“He’s mean and he yells a lot.” That was the assessment of Antonio, Jessica’s pilates instructor as rendered by the woman who does Jessica’s hair. So, when Jessica suggested to me that I join Antonio’s class, I said, “No. He’s mean and he yells a lot.”
Actually, Jessica’s “suggestion” that I take up pilates was phrased as, “You need to get off of your ass and do something physical,” so my response carried no water whatsoever. The following Tuesday evening, I dressed in togs that I thought might be appropriate to what I envisioned a pilates workout would be and accompanied Jessica to La Fenice (the phoenix). The 56-year old Antonio greeted us on our arrival, took some money from us and led us to the studio. He is tall and wiry and, as the class began, quickly showed himself to be more limber than I.
We began that first session with a class of only three people (Jessica, our friend Colleen and me), I being the only male and the only student of an advanced age. Antonio took neither of these impediments into account as he soon started heaping “helpful” suggestions on me in his form of English/Italian. “Straight your schiena.” “La testa giu, down head.” “Straight your k-nees.” I struggled mightily to keep my back lodgepole straight, as I was commanded to do and, when I was ordered to lie on my back, point my toes to the ceiling and keep my knees locked, I thought that my ass was going to come apart, though not the way it normally does.

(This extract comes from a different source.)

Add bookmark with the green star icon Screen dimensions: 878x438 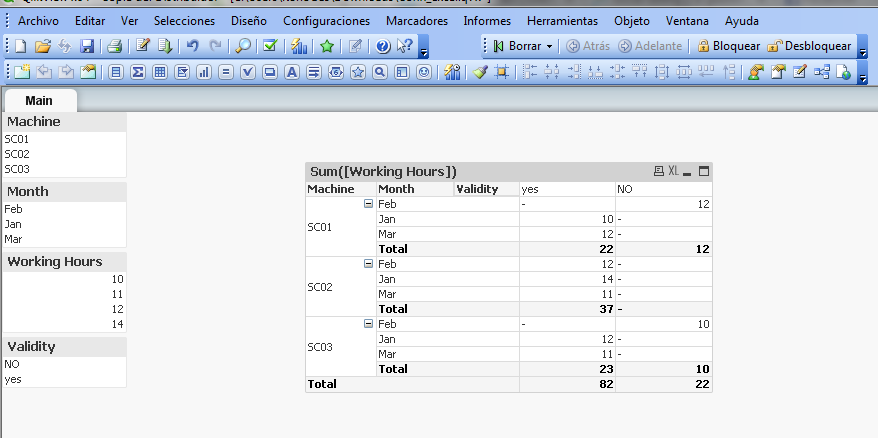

During the whole affair, these contortions being new to me, I tried to watch Antonio as he glided from one position to another and, at the same time, pretend to be doing the same thing. Every 30 seconds, though, Antonio would yell at me to keep my head down on the floor but, when I did, I couldn’t see what it was I was supposed to be doing. It made for an unfortunate dilemma. Finally, Antonio stood up from a position I could not even hope to have gotten into, walked over to me and said, “Scott, your problem is your head.” Jessica began to laugh so hard that tears were streaming down her cheeks and she was ruined for the rest of the class. Even the melancholy musical musings of Enya in the background could not mellow her out.
To my own surprise, I went back to the next class. “Keep your head on the mat,” was my mantra and, with the threat of embarrassment looming over it, my head stayed mostly where it should have. In this second class, Antonio focused on the abdominal muscles and, for the most part, I hung in there. Toward the end, however, with fatigue only moments away, my extended legs began to quiver as I struggled mightily to do what everyone around me seemed to do with ease.

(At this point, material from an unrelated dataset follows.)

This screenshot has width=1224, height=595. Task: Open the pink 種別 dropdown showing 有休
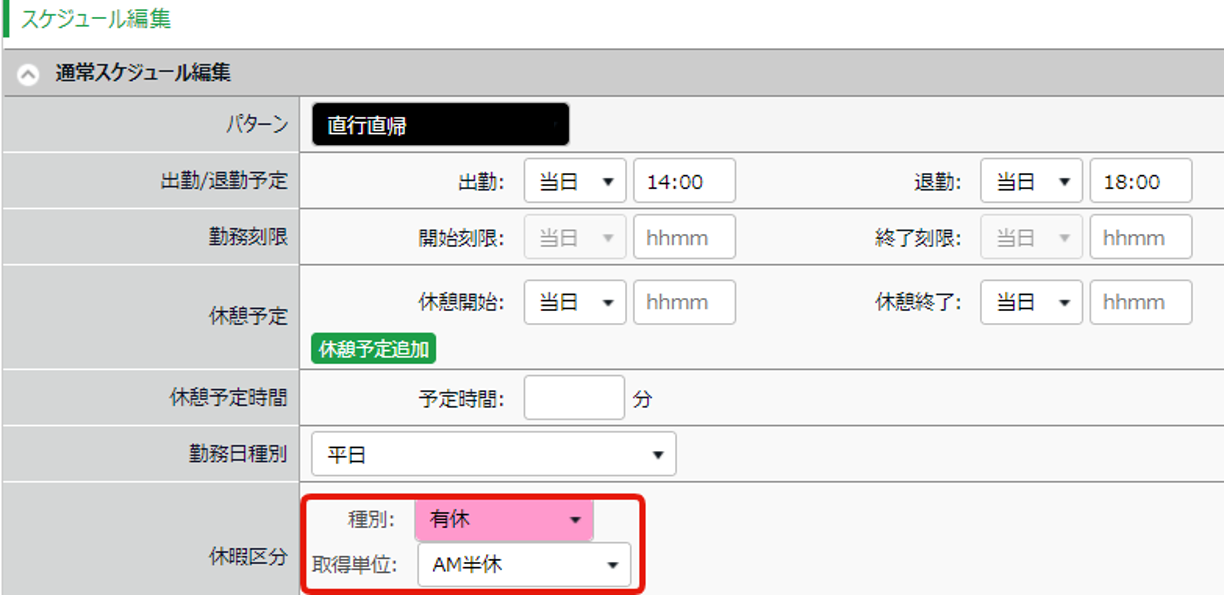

“Scott,” Antonio said in a voice loud enough for the kids playing basketball in the school gym across the street could hear, “Scott, be still. Do not shake.” He then got up, walked over to me and said, “Scott, it is not your fault. You have uncoordinated nerves. This is why you shake. We can make you better. Coordinate your nerves.” Jessica was doubled-over with laughter.
Antonio went back to his mat and lay on his back. He then lifted his legs and, keeping them perfectly straight, set them at a 90-degree angle to the floor and pointing the soles of his feet at the ceiling. He then raised his head and shoulders from the mat and wrapped his hands around his ankles. The really amazing part of this was that he expected me to do it too. However effective his powers of persuasion might be, there was simply no motivating force on the planet that was going to get me into that position. Try as he might to suggest how I was to bend certain parts of my body, they were rigor-mortised in place. I finally said to him, “Antonio, the last time I was able to do something like that I was two years old.” He went back to his mat and didn’t bother with me any more that evening.
Interestingly, though, I do enjoy Antonio’s pilates classes and saw some quick improvement in my performance. I can now bend over and, keeping my legs perfectly straight, touch my knees without screaming. I can also lie down of one of those big inflated balls and breathe naturally without distress. So, with these milestones behind me, I can look forward (though, with head down) to doing a sit-up.